_Work task:_ Pictures excluded, please transcribe exactly the lines from the one with "Screen dimensions: 1567x784" through the end of the records below, and nothing more.

------ Input material ------

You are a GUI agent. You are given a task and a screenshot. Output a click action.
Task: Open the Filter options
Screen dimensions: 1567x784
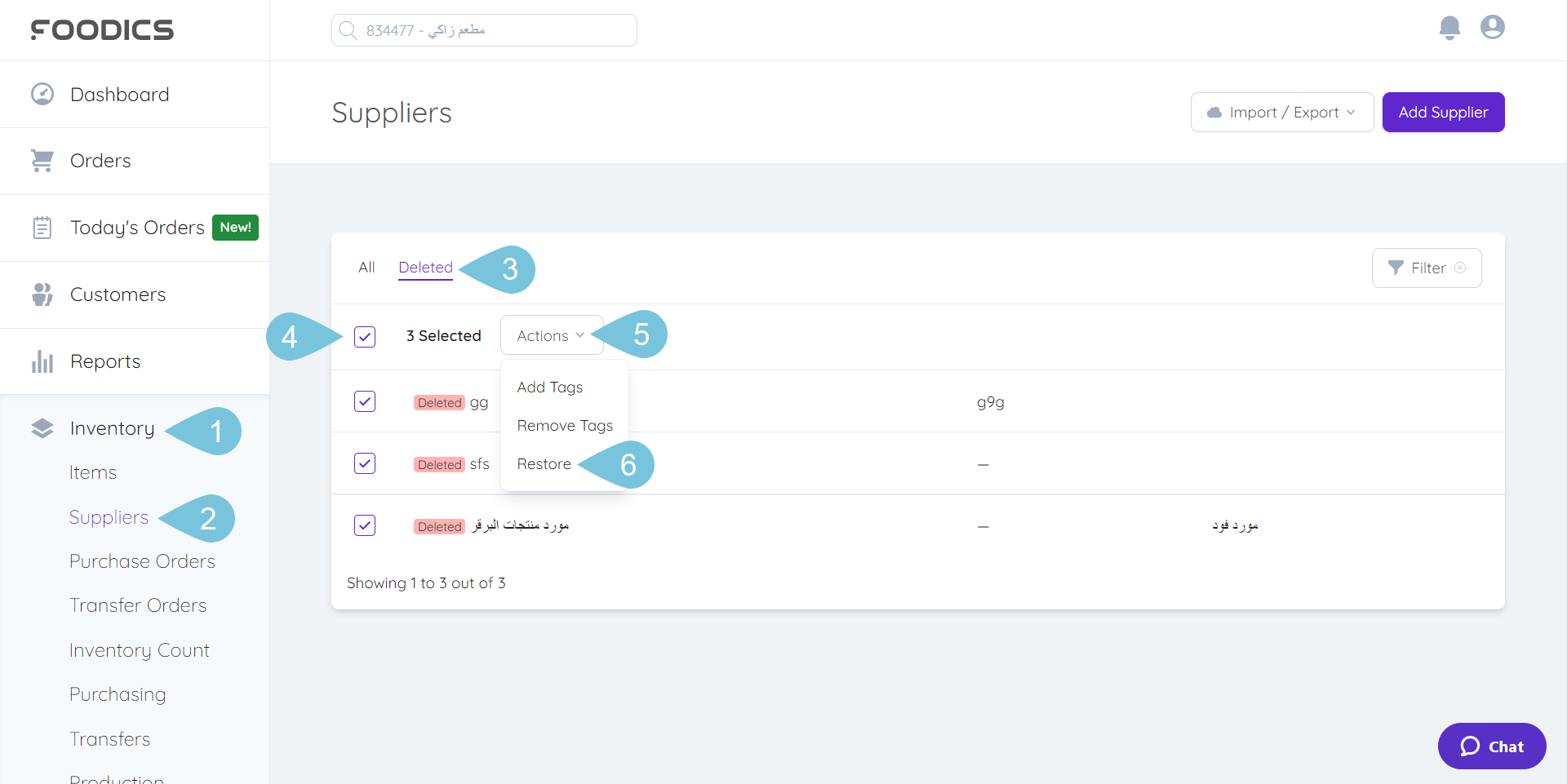pos(1426,268)
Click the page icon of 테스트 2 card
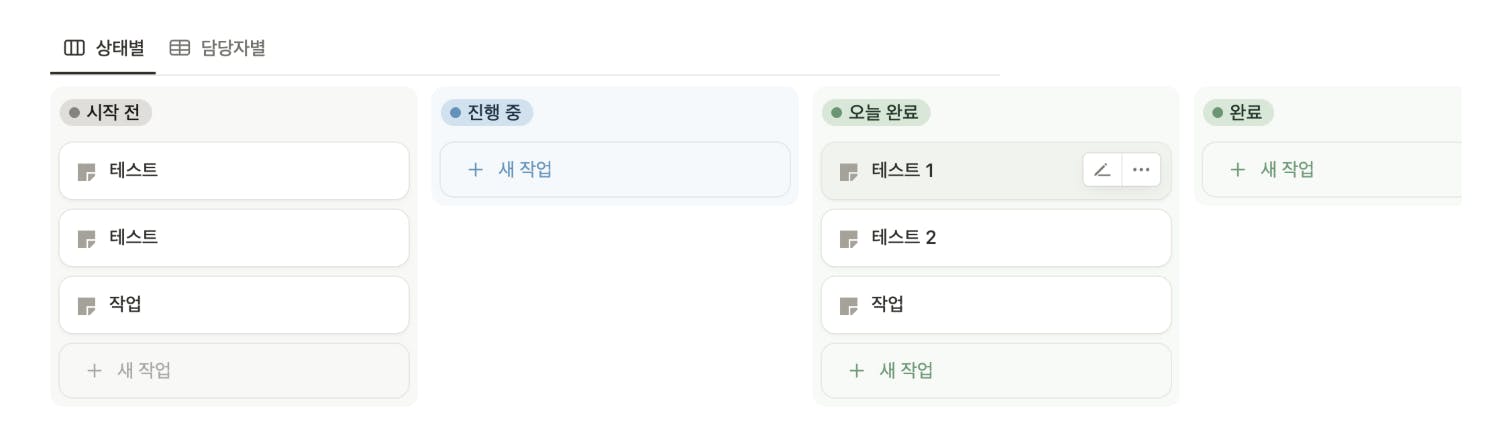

------

_Your response:_
Screen dimensions: 1567x784
pos(1426,268)
Click the page icon of 테스트 2 card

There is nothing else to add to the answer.